CSV River strange behavior

Hi all,

I have recently replaced my bulk import mechanism (PHP and bulk API) with river csv. What I have noticed so far is a strange behavior that shows up after a certain index size (around 10.000.000 docs and ~1.5G disk size). So when the index is small everything works fine, I have set the bulk_size=1000, concurrent_requests=4 and bulk_threashold=10. After a couple of hours when index become bigger the whole process slows down and the import of .csv files becomes really slow. I have checked the elastic .log files and I figured out that the execution circle (polling time) of the import is interrupted. For instance here is what I get from the logs

logs

[2015-02-23 20:08:55,135][INFO ][org.agileworks.elasticsearch.river.csv.CSVRiver] [Domina] [csv][maxweb] File has been processed 54eb7eed2bbe9.csv.processing
[2015-02-23 20:08:55,136][INFO ][org.agileworks.elasticsearch.river.csv.CSVRiver] [Domina] [csv][maxweb] File 54eb7eed2bbe9.csv.processing, processed lines 2300
[2015-02-23 20:08:55,137][INFO ][org.agileworks.elasticsearch.river.csv.CSVRiver] [Domina] [csv][maxweb] Processing file 54eb81de7e37f.csv
[2015-02-23 20:08:55,146][INFO ][org.agileworks.elasticsearch.river.csv.CSVRiver] [Domina] [csv][maxweb] Going to execute new bulk composed of 1000 actions
[2015-02-23 20:09:52,079][ERROR][marvel.agent.exporter ] [Domina] error sending data to [http://[0:0:0:0:0:0:0:0]:9200/.marvel-2015.02.23/_bulk]: [SocketTimeoutException[Read timed out]]

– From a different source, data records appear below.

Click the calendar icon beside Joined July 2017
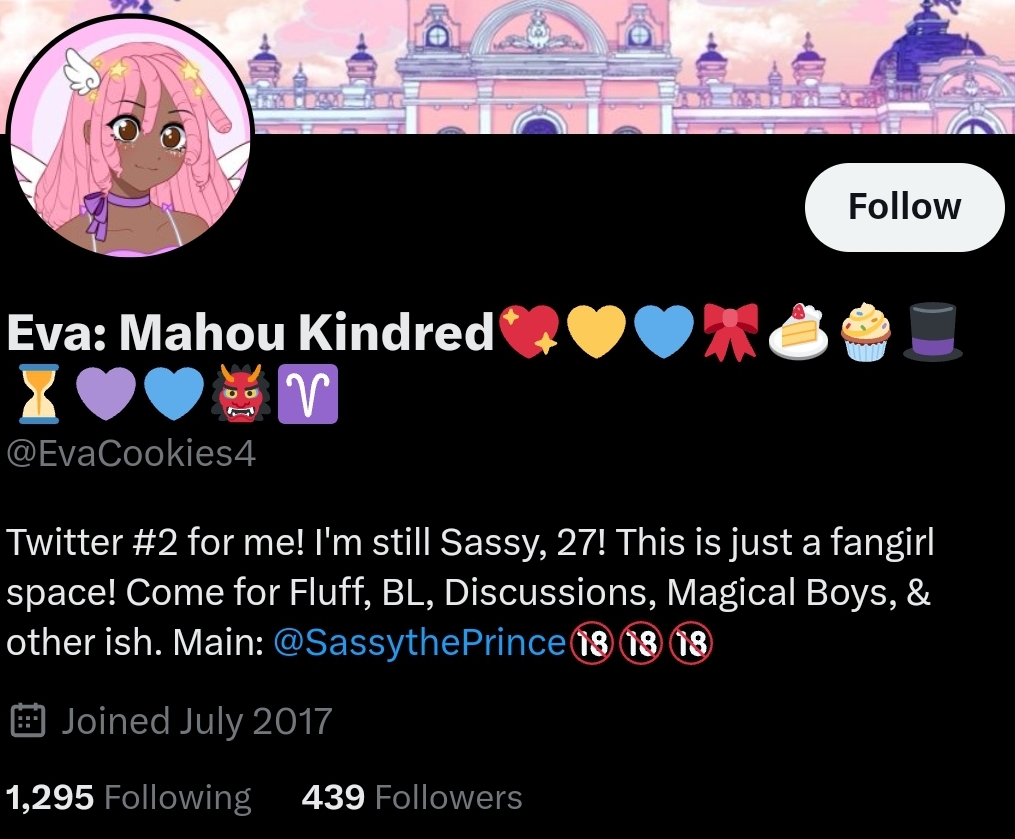This screenshot has height=839, width=1015. click(28, 721)
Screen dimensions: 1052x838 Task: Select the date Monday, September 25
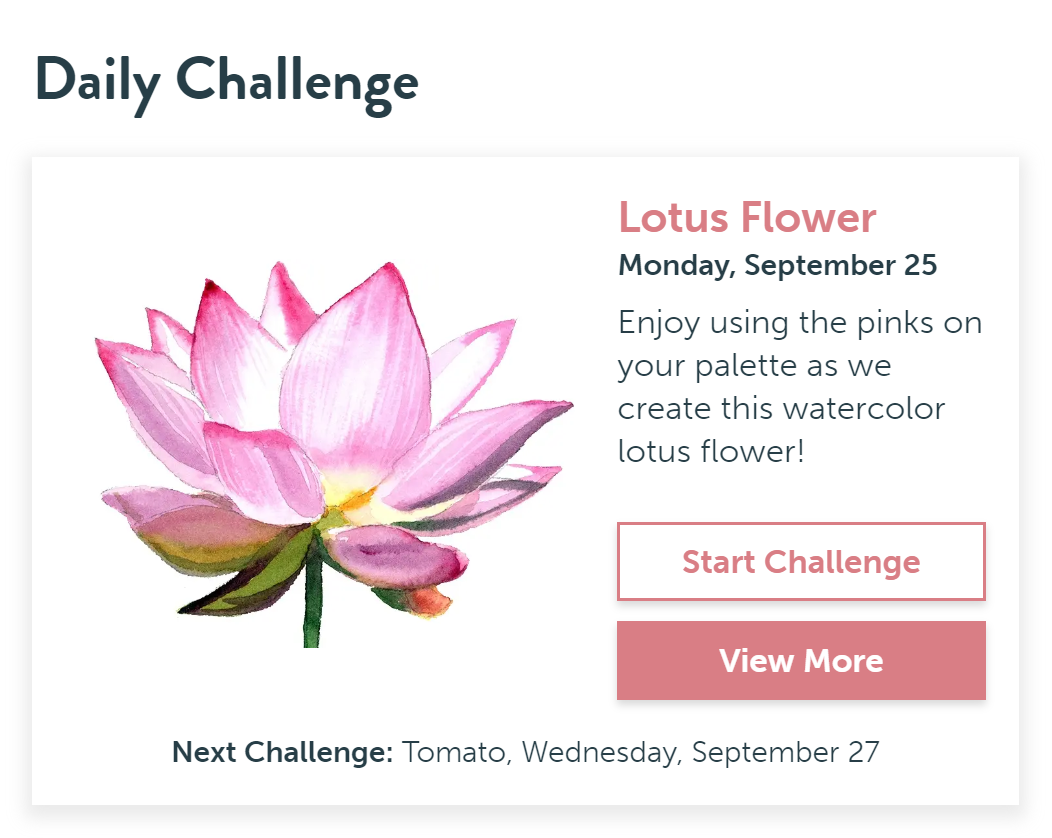(x=778, y=265)
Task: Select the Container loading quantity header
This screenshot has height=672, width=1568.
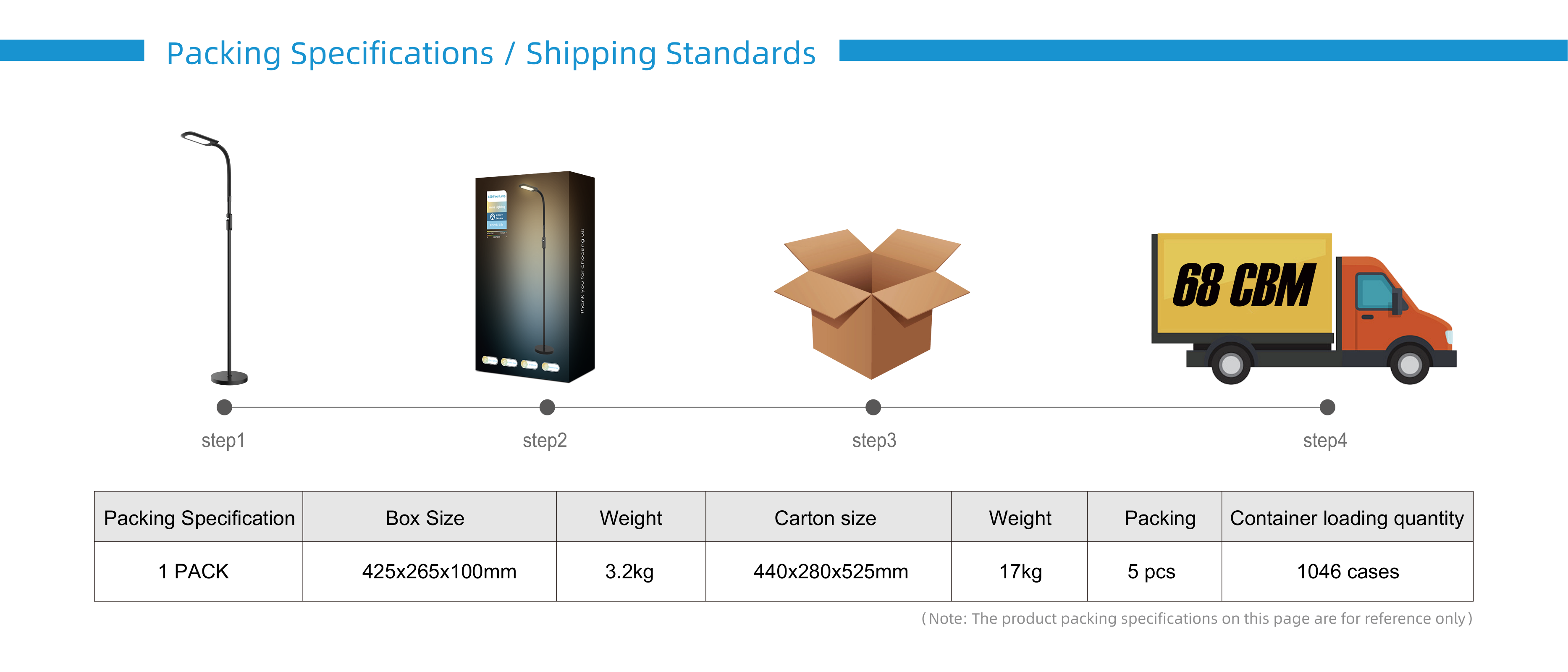Action: 1346,518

[2015-02-23 20:09:54,170][INFO ][org.agileworks.elasticsearch.river.csv.CSVRiver] [Domina] [csv][maxweb] Executed bulk composed of 1000 actions
[2015-02-23 20:09:54,286][INFO ][org.agileworks.elasticsearch.river.csv.CSVRiver] [Domina] [csv][maxweb] Going to execute new bulk composed of 1000 actions
[2015-02-23 20:10:41,762][INFO ][org.agileworks.elasticsearch.river.csv.CSVRiver] [Domina] [csv][maxweb] Executed bulk composed of 1000 actions
[2015-02-23 20:10:41,911][INFO ][org.agileworks.elasticsearch.river.csv.CSVRiver] [Domina] [csv][maxweb] Going to execute new bulk composed of 1000 actions
[2015-02-23 20:10:52,411][ERROR][marvel.agent.exporter ] [Domina] error sending data to [http://[0:0:0:0:0:0:0:0]:9200/.marvel-2015.02.23/_bulk]: SocketTimeoutException[Read timed out]

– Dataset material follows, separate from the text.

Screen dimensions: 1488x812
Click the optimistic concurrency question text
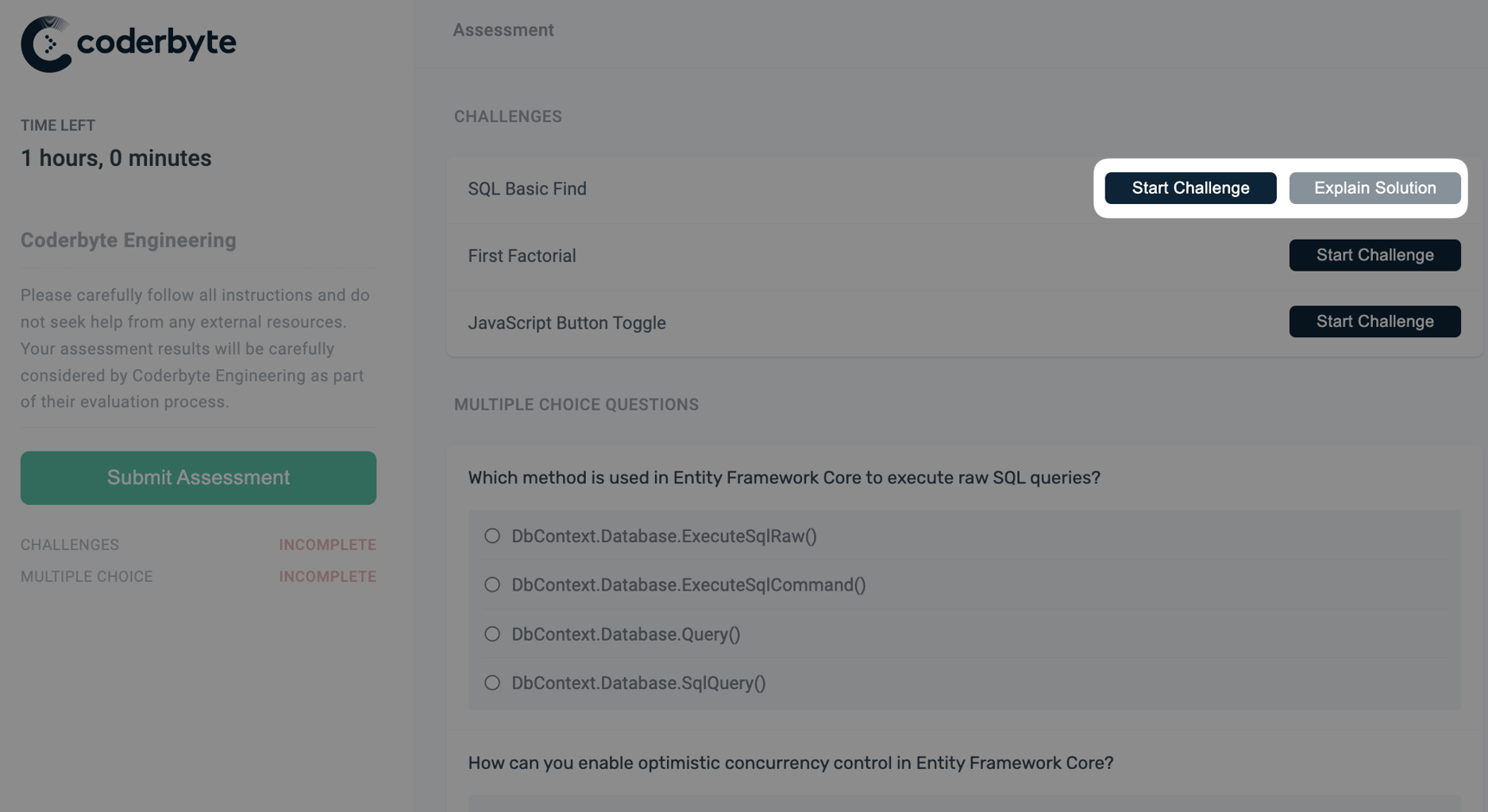[790, 764]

[2015-02-23 20:11:37,582][INFO ][org.agileworks.elasticsearch.river.csv.CSVRiver] [Domina] [csv][maxweb] Executed bulk composed of 1000 actions
[2015-02-23 20:11:37,758][INFO ][org.agileworks.elasticsearch.river.csv.CSVRiver] [Domina] [csv][maxweb] File has been processed 54eb81de7e37f.csv.processing
[2015-02-23 20:11:37,759][INFO ][org.agileworks.elasticsearch.river.csv.CSVRiver] [Domina] [csv][maxweb] File 54eb81de7e37f.csv.processing, processed lines 2985
[2015-02-23 20:11:37,759][INFO ][org.agileworks.elasticsearch.river.csv.CSVRiver] [Domina] [csv][maxweb] Processing file 54eb807bf351c.csv
[2015-02-23 20:11:37,765][INFO ][org.agileworks.elasticsearch.river.csv.CSVRiver] [Domina] [csv][maxweb] Going to execute new bulk composed of 1000 actions
[2015-02-23 20:12:02,830][ERROR][marvel.agent.exporter ] [Domina] error sending data to [http://[0:0:0:0:0:0:0:0]:9200/.marvel-2015.02.23/_bulk]: SocketTimeoutException[Read timed out]

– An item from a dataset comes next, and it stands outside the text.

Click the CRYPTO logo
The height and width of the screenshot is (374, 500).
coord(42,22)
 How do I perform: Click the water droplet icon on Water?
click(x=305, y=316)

[2015-02-23 20:12:30,479][INFO ][org.agileworks.elasticsearch.river.csv.CSVRiver] [Domina] [csv][maxweb] Executed bulk composed of 1000 actions
[2015-02-23 20:12:30,536][INFO ][org.agileworks.elasticsearch.river.csv.CSVRiver] [Domina] [csv][maxweb] Going to execute new bulk composed of 1000 actions
[2015-02-23 20:13:03,132][ERROR][marvel.agent.exporter ] [Domina] error sending data to [http://[0:0:0:0:0:0:0:0]:9200/.marvel-2015.02.23/_bulk]: [SocketTimeoutException[Read timed out]]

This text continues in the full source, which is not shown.